As RAG applications and semantic search workloads grow, vector retrieval systems face two common challenges:
Multi-tenant isolation: SaaS providers serving thousands of enterprise customers, or large organizations with department-specific knowledge bases, require strict data isolation between tenants.
Ultra-large-scale data: When a single index grows to tens of millions of vectors or beyond, query latency increases significantly, making it difficult to meet real-time requirements.
OSS Vector Bucket supports creating a large number of vector indexes (Index) within a single account and region. By adopting a "multi-index architecture", you can partition data by tenant or business dimension to achieve both isolation and performance.

Benefits of Multi-Index Architecture
Data isolation: Each tenant or business unit stores data in a separate index, preventing cross-tenant data leakage at the infrastructure level.
Faster retrieval: Splitting a large index into smaller ones reduces the search scope per query. Combined with concurrent retrieval across multiple indexes and result merging, overall response time can be significantly reduced.
Operational flexibility: Each index can be independently configured with different dimensions, models, and distance metrics. Deleting a tenant's data requires only deleting the corresponding index, with no need for row-by-row filtered deletion.

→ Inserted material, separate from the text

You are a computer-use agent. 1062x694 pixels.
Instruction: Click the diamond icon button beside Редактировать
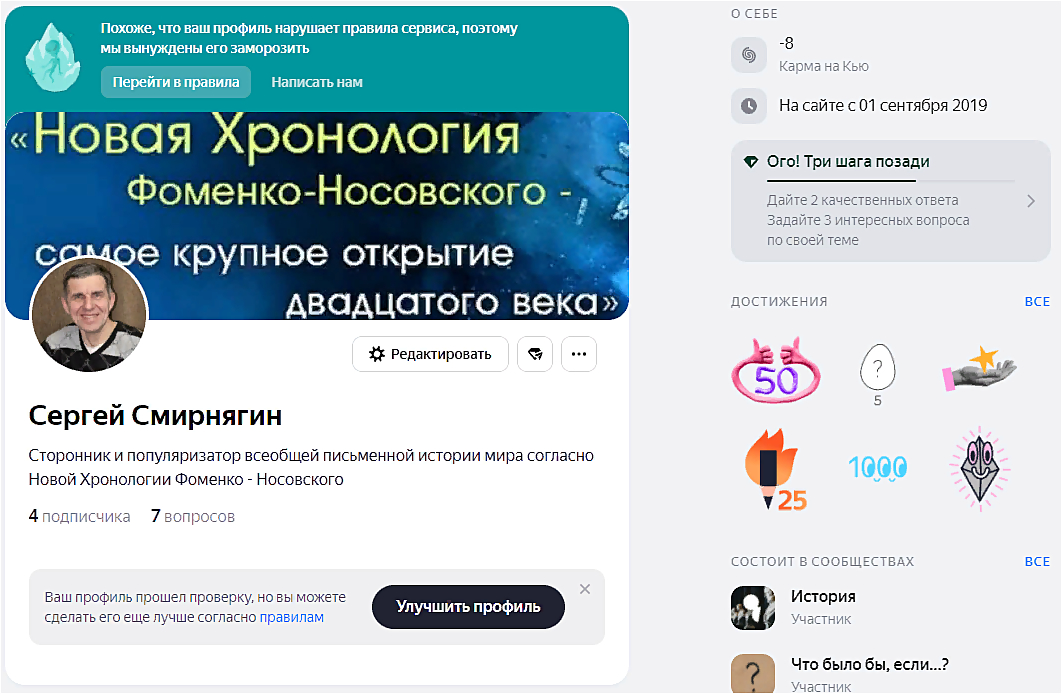[535, 354]
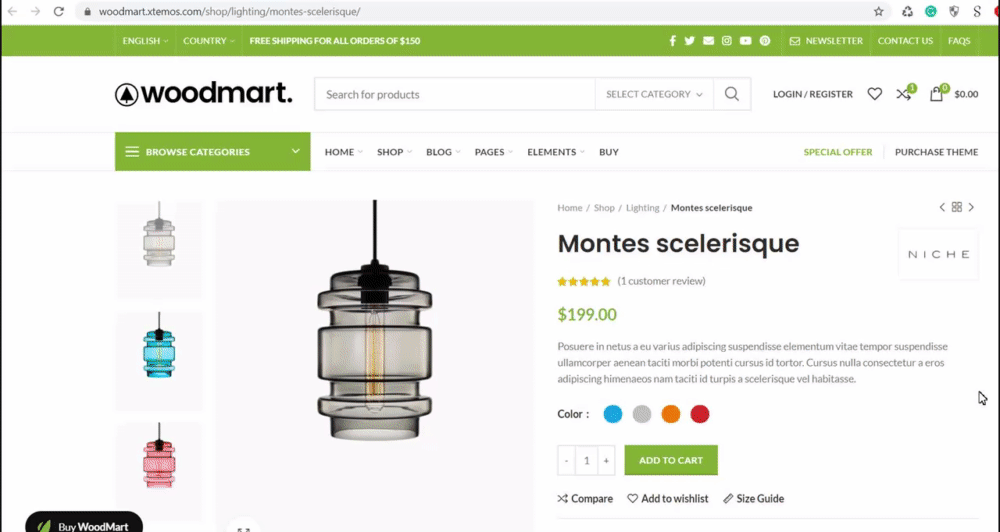Click the search magnifier icon

732,94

Build Multi-Index Architecture via CLI
The oss-vectors-embed CLI tool supports writing specific files to specific indexes, enabling targeted ingestion by tenant or business dimension.
For installation instructions, see Use the OSS Vectors Embed CLI to write and retrieve vector data.
Before you begin, make sure the following prerequisites are met:
Environment variables
OSS_ACCESS_KEY_ID,OSS_ACCESS_KEY_SECRET, andDASHSCOPE_API_KEYare configured.A Vector Bucket and the corresponding tenant indexes have been created.
Replace the placeholders in the following examples with your actual values:
Placeholder | Description |
| Alibaba Cloud account ID |
| Vector Bucket name |
Write Data to Tenant-Specific Indexes
Write each tenant's data to their own independent index for data isolation.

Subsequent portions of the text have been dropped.